Vet Execs Steve Beeks & Mike Dunn Launch Short Form Mobile Entertainment Venture Elemental Content; First Partnership With Madefire

Click here to read the full article.

EXCLUSIVE: Former Lionsgate co-COO and Motion Picture Group co-president Steve Beeks and former Fox Division president Mike Dunn have launched Elemental Content And Solutions, a new short form production and distribution company that will be a fulcrum for funding and creating live action and animated series, told in three to five minute segments. They have sealed their inaugural partnership deal with content creator Madefire that they will fete at an event tonight at San Diego Comic-Con, with more content creator partnerships to follow.

They become the latest player in a short form content field that includes Jeffrey Katzenberg’s Quibi and several others betting that youthful consumers 18-34 will spark to a new way of consuming content, in short bites. Elemental’s initial focus will be to line up content as they align with mobile telecommunications carriers in high-growth international markets whose youthful customers are clamoring for such content. The early emphasis is overseas in Asia, South America and Europe, and their intention is to launch programming slates with those international carriers by the first half of next year.

More from Deadline

John Penney will join the company as its third partner early next year. Penney will be Chief Strategy Officer Business Development and Strategic Partnerships executive, and his past stints include serving as Chairman of Starz Play Arabia, the largest subscription content service in the Middle East and North Africa. He also served posts at Fox, IMG, HBO, Scient, and Viacom and spent seven years on Wall Street as equity research and corporate finance analyst.

Each of the short form players have a different construct, and Elemental will be betting on one that is economical in execution, based on good storytelling as opposed to massive star power. They don’t plan to build a distribution platform either, but rather will rely on third parties that already have that bandwidth on existing platforms and are eager to offer customers content that can either be monetized through advertising or in SVOD arrangements.

Powerhouse attorney Ken Ziffren of Ziffren Brittenham will serve as a senior adviser to Elemental.

“We saw an opportunity to start a company in front of a market that is going to expand quickly,” Dunn told Deadline. “The smartphone is changing everything about content consumption in a way comparable to the way he movie theater and later television changed everything in terms of consumer dynamics with a young demographic.”

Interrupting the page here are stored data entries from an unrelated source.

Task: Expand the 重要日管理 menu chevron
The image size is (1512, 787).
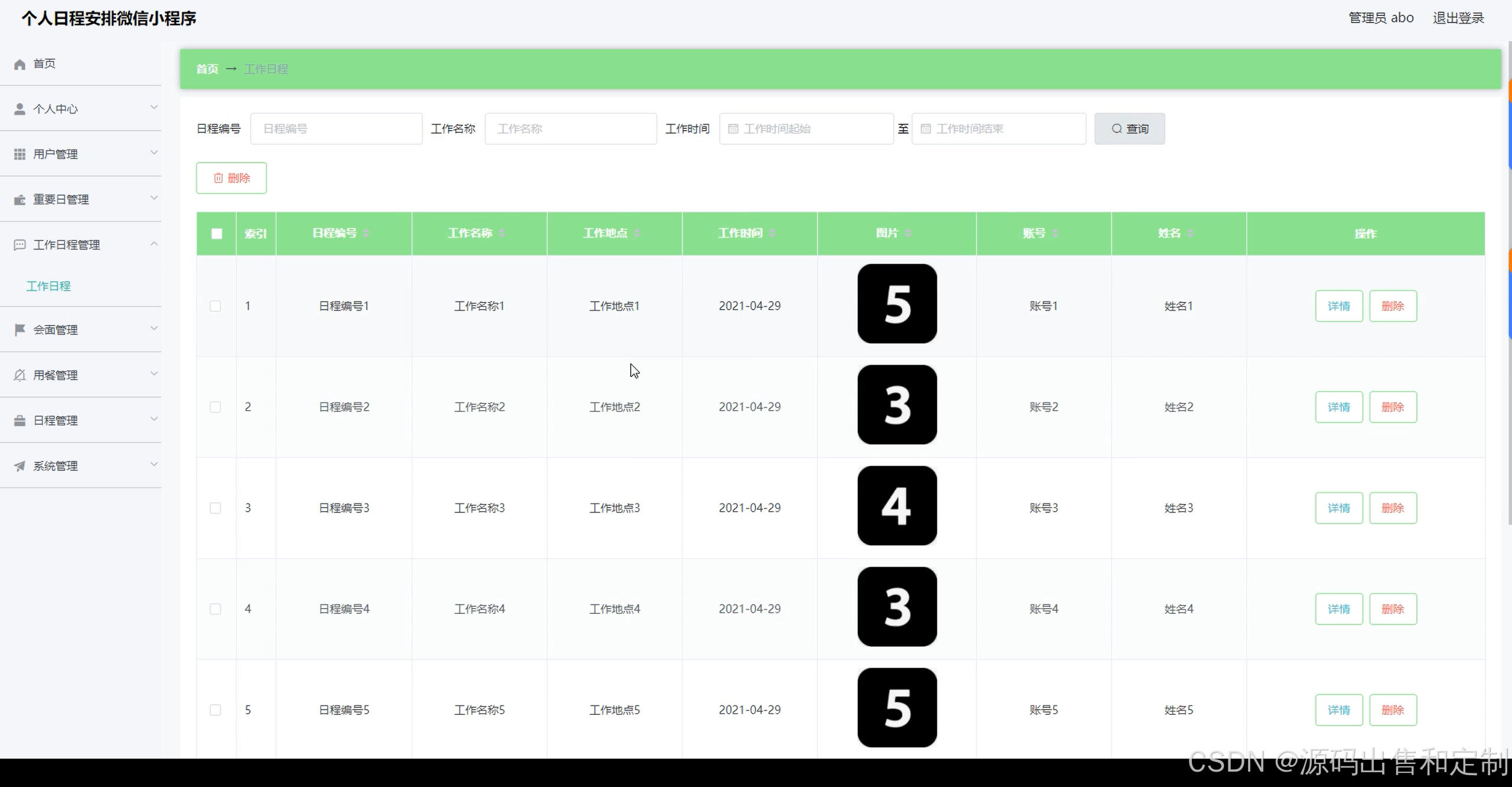Action: pos(154,198)
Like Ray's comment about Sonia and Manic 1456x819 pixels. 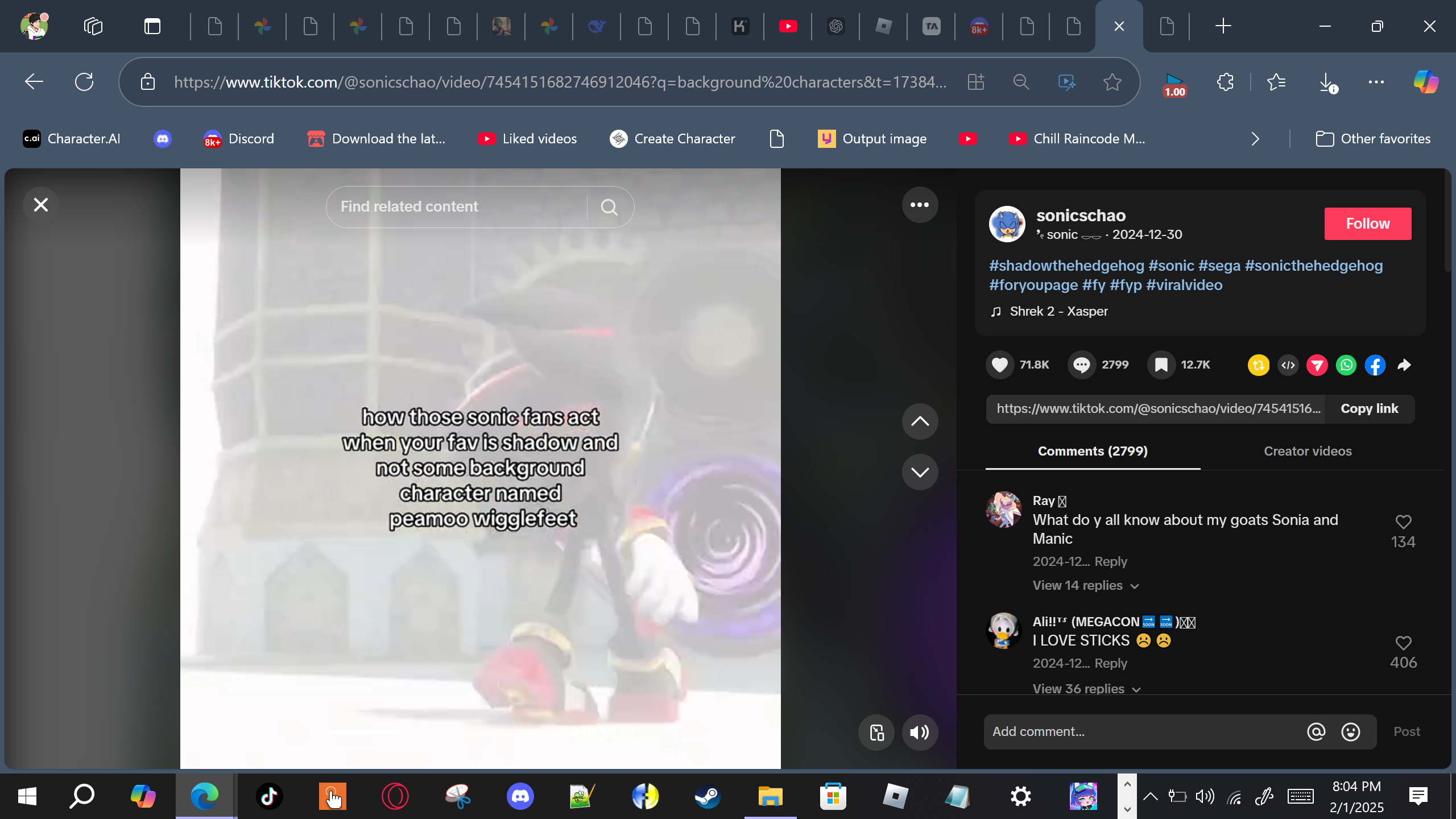(x=1403, y=522)
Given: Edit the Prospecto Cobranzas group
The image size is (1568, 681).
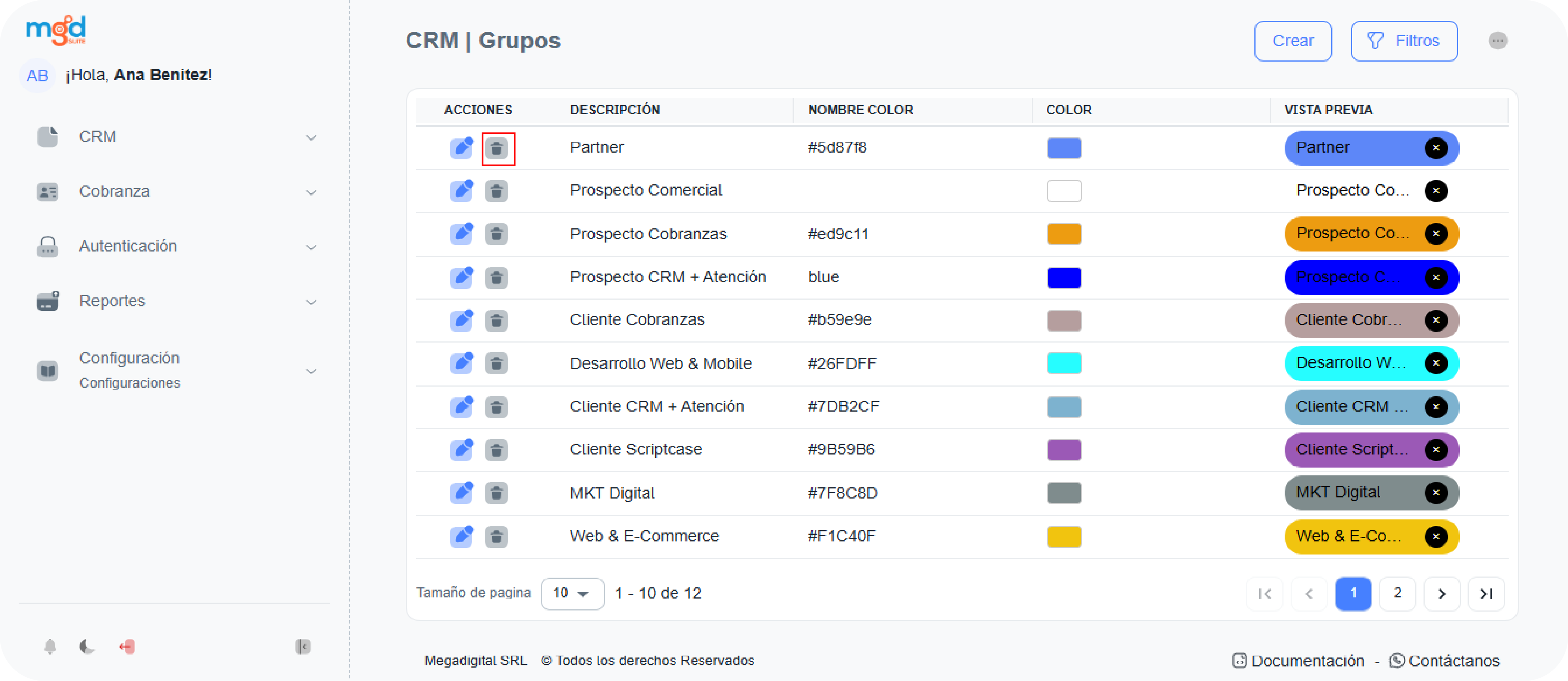Looking at the screenshot, I should 461,234.
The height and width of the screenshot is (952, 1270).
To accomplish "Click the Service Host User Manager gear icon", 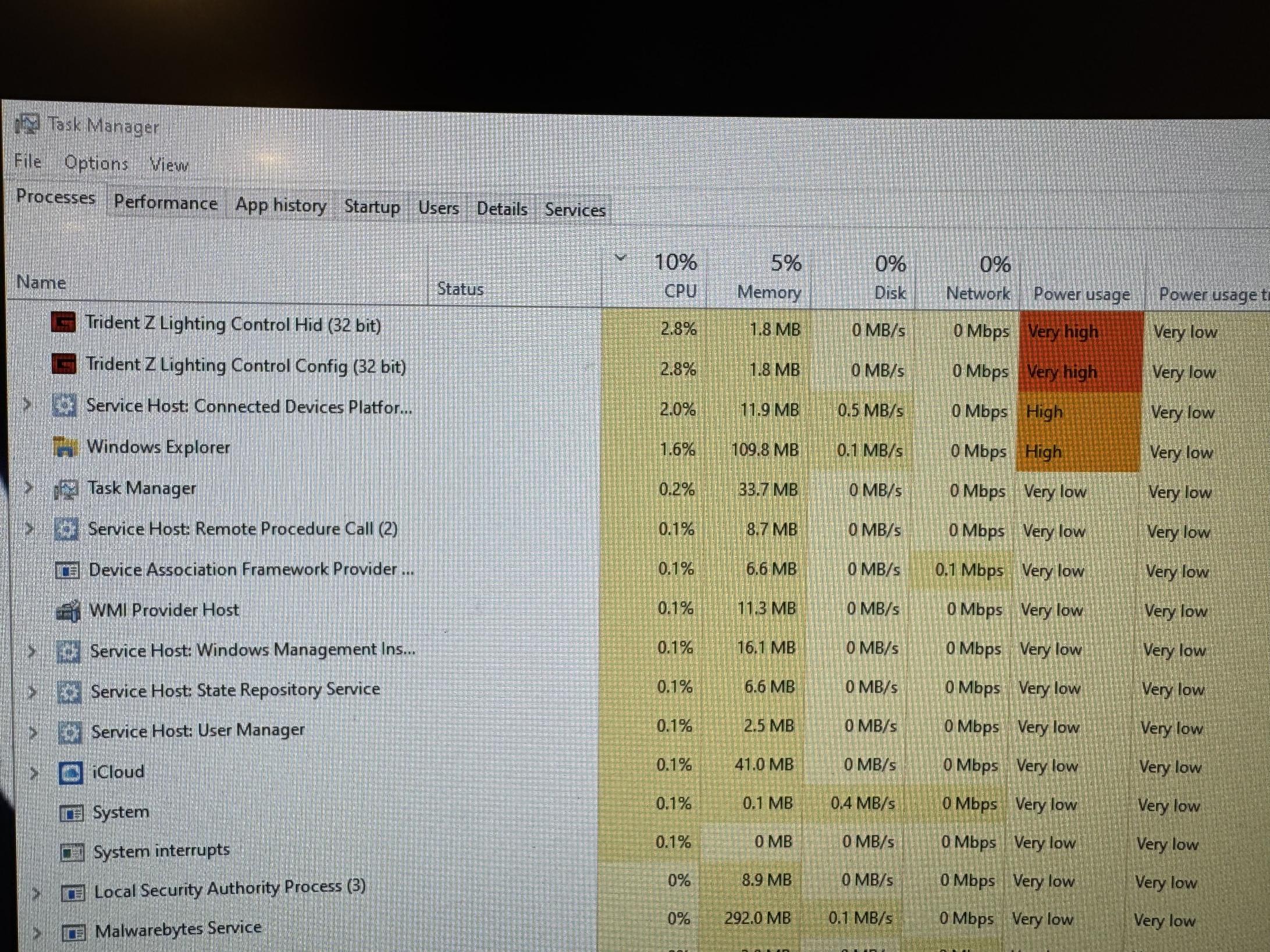I will point(70,732).
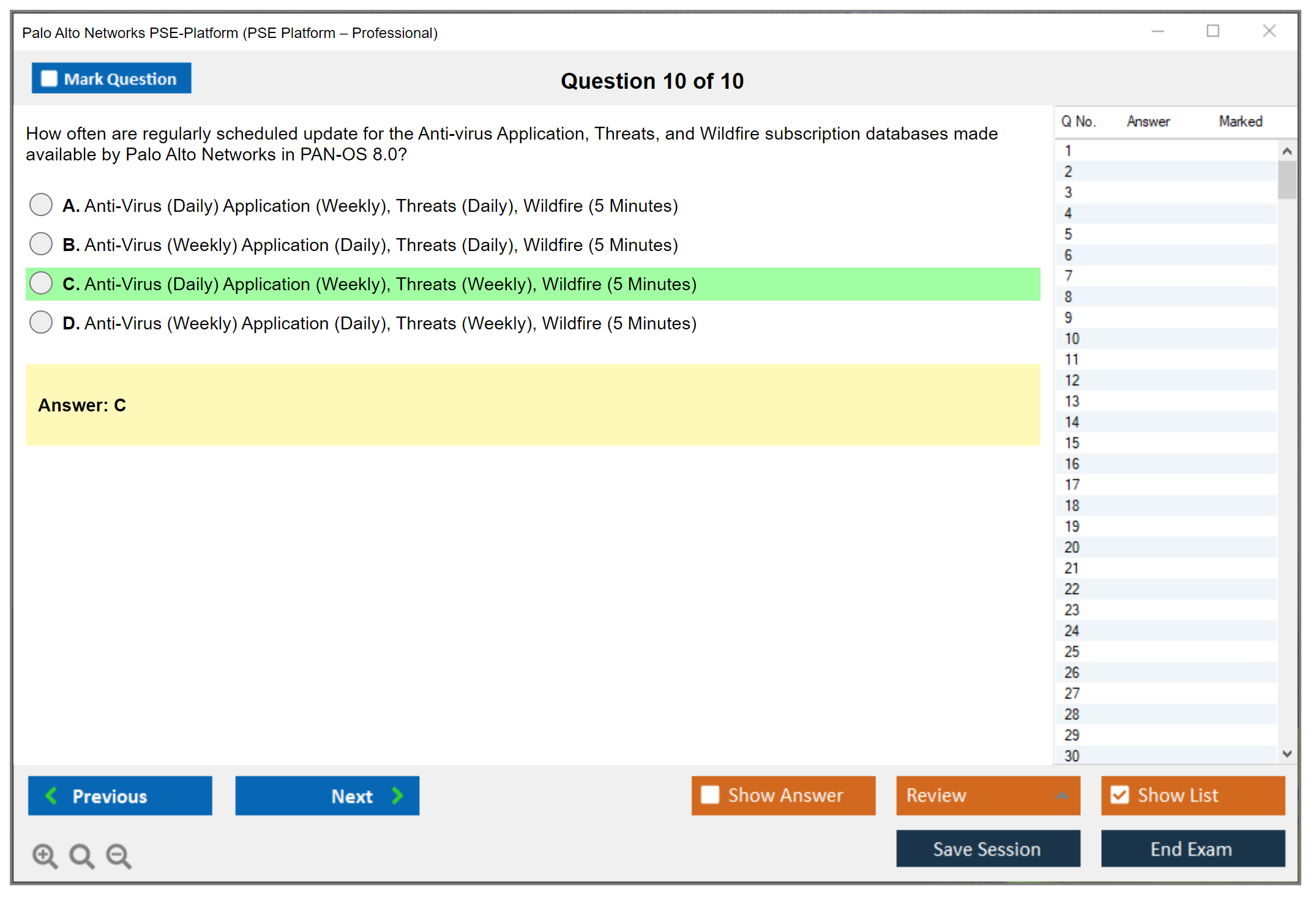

Beeks said that while he was at Lionsgate, “we had a group under me exploring different formats, including short form and we took a long look at a company in the short form business,” he said. “We spent a lot of years figuring out what movies to make and how to create an optimal portfolio, and that branched into the exploration of trying to figure out how to develop movies and series with online talent. Mike and I are looking forward to working more closely in the intersection of technology and entertainment. Mike and I believe this is a growth area in entertainment content, where some others aren’t that any longer.”

Dunn and Beeks said they expect the partnership with Madefire to lead to more than 10 short form series — half drawn from the franchises Madefire controls and half from original stories — told in episodes told in two to five minute long bites. They will be adding other content creation partners, as they add mobile carriers abroad. Madefire has established itself as a tech-savvy comics publisher with an app called Motion Book Publisher that enables a their comics to jump off the page and exhibit motion.

The plan is to build a library with the partners benefiting from those proceeds. Star power is secondary to storytelling, they said, and they expect to tap new voices, which should keep costs reasonable. “We think this is a discovery-oriented media, as opposed to theatrical, which has to be heavily promoted and therefore star driven,” Dunn said. They hope that breakout properties in short form will lead to secondary lives as TV series or feature films, but they believe they can build a solid company in this new space. So does Ziffrin, the senior advisor who routinely puts together some of Hollywood’s most seismic deals.

“I believe strongly in the future of mobile-first entertainment,” he said in a statement. “I have known Mike, Steve and John for many years and believe that their combined and complementary talents will support the creation of a truly forward-looking production, distribution and solutions company at the intersection of technology and entertainment.”